= Representative example =

A representative example is a term used in UK financial advertising regulations that aim to show consumers the typical costs associated with a product being advertised. The representative example must be provided when any financial services provider advertising a product, whether it is a credit card, loan or mortgage.

The term was introduced when six sets of regulations come into force from 1 February 2011 as a result of the UK government's implementation of the 2008 European Union Consumer Credit Directive which replaces the previous Consumer Credit Directive.

==History==
Until 2010, any financial services provider advertising a product in the UK, whether it is a credit card, loan or mortgage, have had to comply with the Consumer Credit (Advertisement) Regulations 2004 (2004 Regulations).

However, from 1 February 2011, important changes come into effect when six sets of regulations which come into force based on the European Union Consumer Credit Directive.

While there were several subtle but important changes to the way financial products were advertised, one of the most important developments was the need for companies to include a representative example.

== When it must be provided==
The Department for Business, Innovation and Skills (BIS) has published guidelines which explain when a representative example must be included when advertising:

“Where the advertisement includes an interest rate or any amount relating to the cost of the credit, then a representative example of the credit on offer must also be included in the advertisement.”

== Information required ==
A representative example must comprise ‘standard information’ and must be accompanied by the words "representative example". It must be representative of agreements to which the representative APR applies and which are expected to result from the advertisement”

The ‘standard information’ which will be included in a representative example includes:

- The rate of interest – a fixed or variable percentage, applied on an annual basis
- Any Total Cost of Credit (TCC) charges - details of any fees or charges included
- Total amount of credit
- Representative APR

Previously, when a company stated an APR figure in an advertisement, this figure was defined as “not be less than the APR paid by at least 66% of consumers on the list”. However, from 1 February 2011, this calculation will change slightly.
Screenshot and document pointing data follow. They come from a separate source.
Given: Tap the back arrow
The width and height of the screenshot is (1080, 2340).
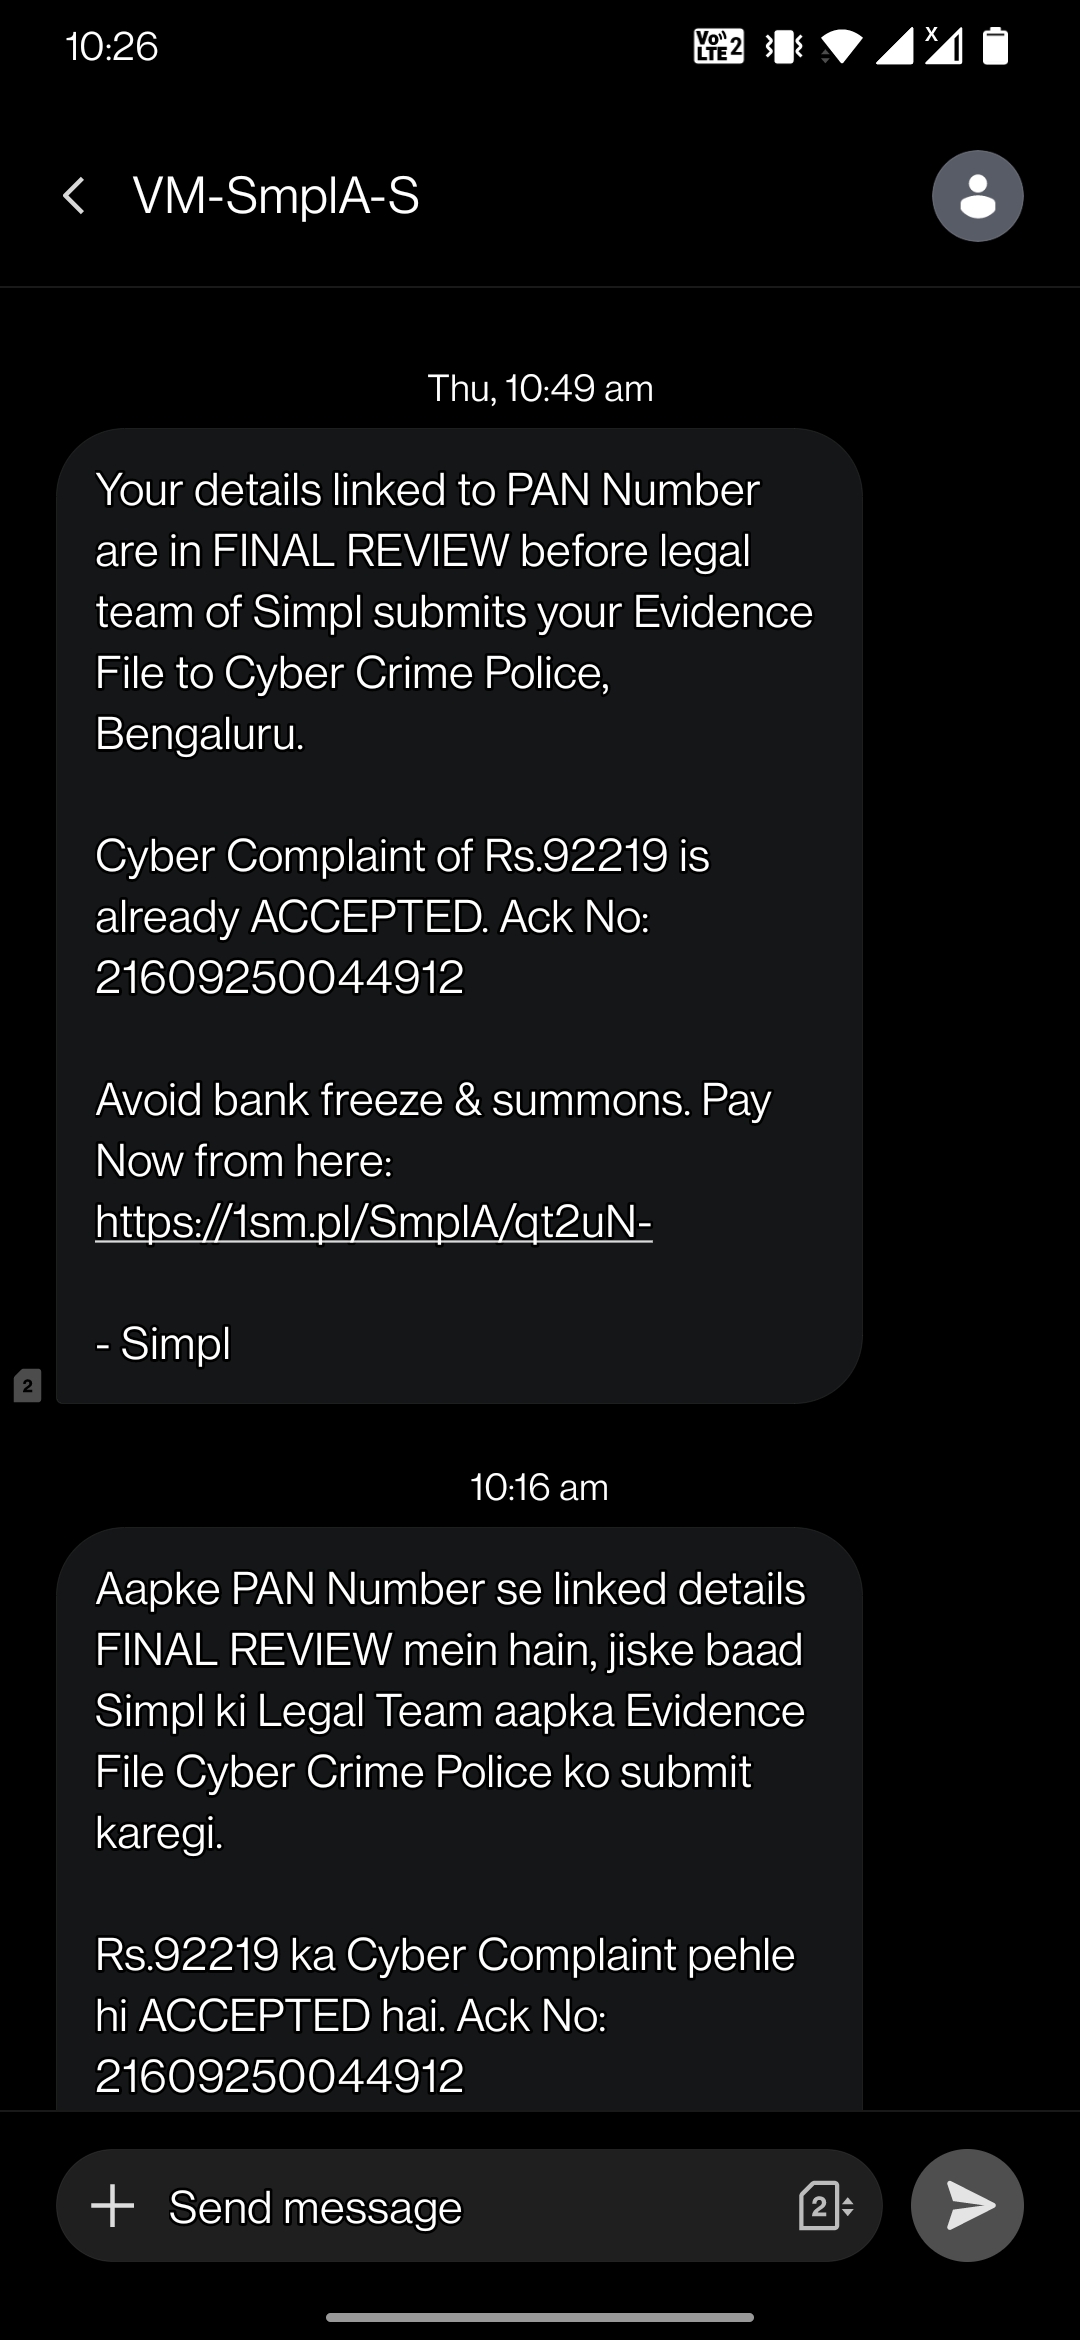Looking at the screenshot, I should pos(74,196).
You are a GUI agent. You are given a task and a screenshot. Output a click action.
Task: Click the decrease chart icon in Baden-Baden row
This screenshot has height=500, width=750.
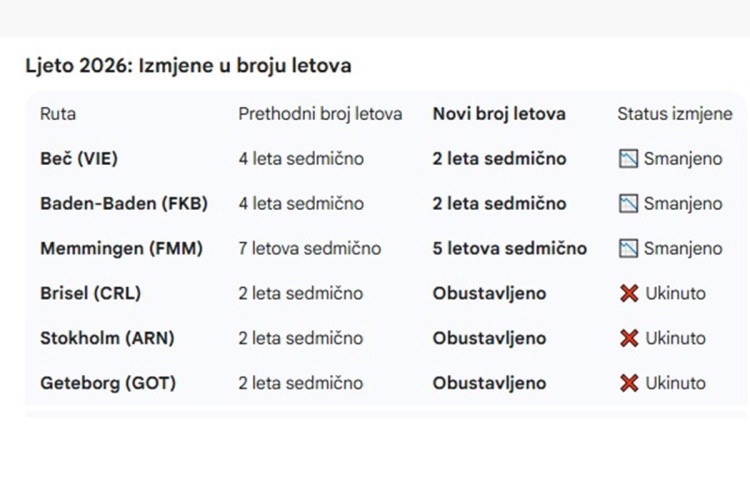click(628, 204)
The BSI reports that: “The representative APR must reflect at least 51% of business expected to result from the advertisement. The standard information must be representative of agreements to which the representative APR applies.”

It is also worth bearing in mind that if there is more than one interest rate applicable – for example for credit cards where there may be a different purchase rate and balance transfer rate – the rate applicable to the most common drawdown mechanism must be shown. Similarly, if a rate applies only for a short period (a 0% balance transfer rate for six months), the duration of the period and the go-to rate, if known should also be shown.

If the advertisement is for running-account credit, the advertiser should assume a credit limit of £1,200 unless it is known that the credit limit will be less than £1,200.

== How it should appear ==
According to the BIS, the representative example “must be clear and concise and presented together”. In addition, the representative example must be the most prominent component of the information.

In simple terms, the representative example:

- Must contain certain standard information including a representative APR
- Must be clear and concise
- Must be more prominent than the information that triggered the inclusion

As the BIS says in its guidelines: “The purpose is to ensure that important information concerning the cost of the credit can be viewed together as a whole, so that the borrower can assess suitability and affordability in the round.”